The partners of the project have developed various numerical tools at the three different scales. At the meso scale, in moderate-to-dense regimes, models accounting for either chemical reactions or heat transfer are still missing. These models are needed for improving the closure laws at macro scale.
The strategy is to transfer the meso-scale non-turbulent hydrodynamic model of IFPEN's code, PeliGRIFF, into CORIA's LES code, YALES2, and to extend the current meso-scale modelling to chemical reactions, heat and mass transfers as well as turbulence.
This new simulation tool will be used to study the transfer of understanding and modelling from micro to meso scale (from the PeliGRIFF code to the YALES2 code), as well as to set the foundations of the meso-to-macro transfer (from the YALES2 code to IMFT’s NEPTUNE_CFD code).
The project research work is composed of four technical tasks and organised in two major axis of research :
1. Development of a new massively parallel numerical tool to fill the gap in the complete micro-meso-macro multi-scale analysis
a) Task 1 aims at designing new closure laws for the momentum, heat, and mass fluid/particle transfers based on the micro-scale simulations,
b) Task 2 aims at developing our new massively parallel meso-scale Euler/Lagrange numerical code.
2. Using the new tool to progress on physical comprehension and industrial design
a) Task 3 aims at capitalising our progress into a full multi-scale analysis and to evaluate its validity on well documented test cases,
b) Task 4 aims at applying our new simulation tool developed in Task 2 to two flow configurations representative of small-size industrial applications.
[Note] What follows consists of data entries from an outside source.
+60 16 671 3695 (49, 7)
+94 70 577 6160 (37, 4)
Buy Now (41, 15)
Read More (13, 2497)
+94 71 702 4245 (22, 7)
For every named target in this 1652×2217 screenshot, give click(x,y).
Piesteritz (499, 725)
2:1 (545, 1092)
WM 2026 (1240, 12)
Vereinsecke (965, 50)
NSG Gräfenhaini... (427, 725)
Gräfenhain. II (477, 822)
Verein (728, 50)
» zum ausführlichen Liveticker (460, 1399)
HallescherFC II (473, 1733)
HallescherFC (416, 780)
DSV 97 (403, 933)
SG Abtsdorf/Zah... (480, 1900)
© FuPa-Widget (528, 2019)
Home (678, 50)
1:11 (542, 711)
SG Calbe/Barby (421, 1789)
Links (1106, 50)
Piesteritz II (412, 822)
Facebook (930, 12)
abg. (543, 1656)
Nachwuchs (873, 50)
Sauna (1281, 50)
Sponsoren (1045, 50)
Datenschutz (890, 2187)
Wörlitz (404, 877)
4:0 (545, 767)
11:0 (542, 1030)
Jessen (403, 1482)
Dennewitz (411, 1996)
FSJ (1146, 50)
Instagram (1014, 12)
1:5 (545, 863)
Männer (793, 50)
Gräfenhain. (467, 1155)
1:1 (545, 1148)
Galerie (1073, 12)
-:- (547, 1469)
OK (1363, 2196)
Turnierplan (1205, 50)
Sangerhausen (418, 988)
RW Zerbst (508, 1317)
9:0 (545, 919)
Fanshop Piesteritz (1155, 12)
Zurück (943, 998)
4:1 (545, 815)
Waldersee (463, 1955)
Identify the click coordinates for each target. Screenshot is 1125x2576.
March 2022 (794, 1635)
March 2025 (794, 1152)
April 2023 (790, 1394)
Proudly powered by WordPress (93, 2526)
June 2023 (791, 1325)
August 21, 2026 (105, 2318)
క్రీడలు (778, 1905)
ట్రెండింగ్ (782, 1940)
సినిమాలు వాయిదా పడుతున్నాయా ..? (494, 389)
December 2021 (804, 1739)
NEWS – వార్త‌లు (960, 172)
The first validations of the developed models at the mesoscopic scale for the hydrodynamical and thermal transfers have been performed with Yales2 on lab-scale experimental configurations.

At the end of the project, we will have a greater understanding of the coupled phenomena (hydrodynamic, chemical and thermal). Moreover, the capitalization of this knowledge in a CFD code with the ability to perform calculations on massively parallel architectures will enable to apply the models on full-scale industrial problems. Many applications involving turbulent and reactive particulate flows, such as fluid catalytic cracking units, biomass and waste gasification systems, chemical looping combustion, solar receivers could be studied and would lead to a smarter design.

A paper submitted in Proceedings of the Summer Program 2016 (Y. Dufresne et al.), another in the ICPM6 Conference, 2016 (A. Hammouti et al.) and a paper submitted to Int. J of Multiphase Flow (A. Esteghamatian et al.)

Many industrial processes like coal combustion, catalytic craking, gas phase polymerization reactors, and more recently, biomass gasification and chemical looping involve two-phase reactive flows in which the continuous phase is a fluid and the dispersed one comprises rigid particles. Improving both the design and the operating conditions of these processes represents a major scientific and industrial challenge in a context of markedly rising energy cost and sustainable development (MORE control 4 LESS environmental footprint). Thus, it is above all important to better understand the coupling of hydrodynamic, chemical and thermal phenomena in those flows in order to be able to predict them reliably . The aim of MORE4LESS is to build up a multi-scale modelling approach of reactive particulate flows and to focus on the development of what we consider to be the weakest link, i.e. the mesoscopic scale Euler/Lagrange model with heat transfer and chemical reactions for particle-laden flows in dense and dilute regimes. This new modelling will be implemented in a massively parallel numerical code that will enable us to take a step towards the enhanced design of semi-industrial processes.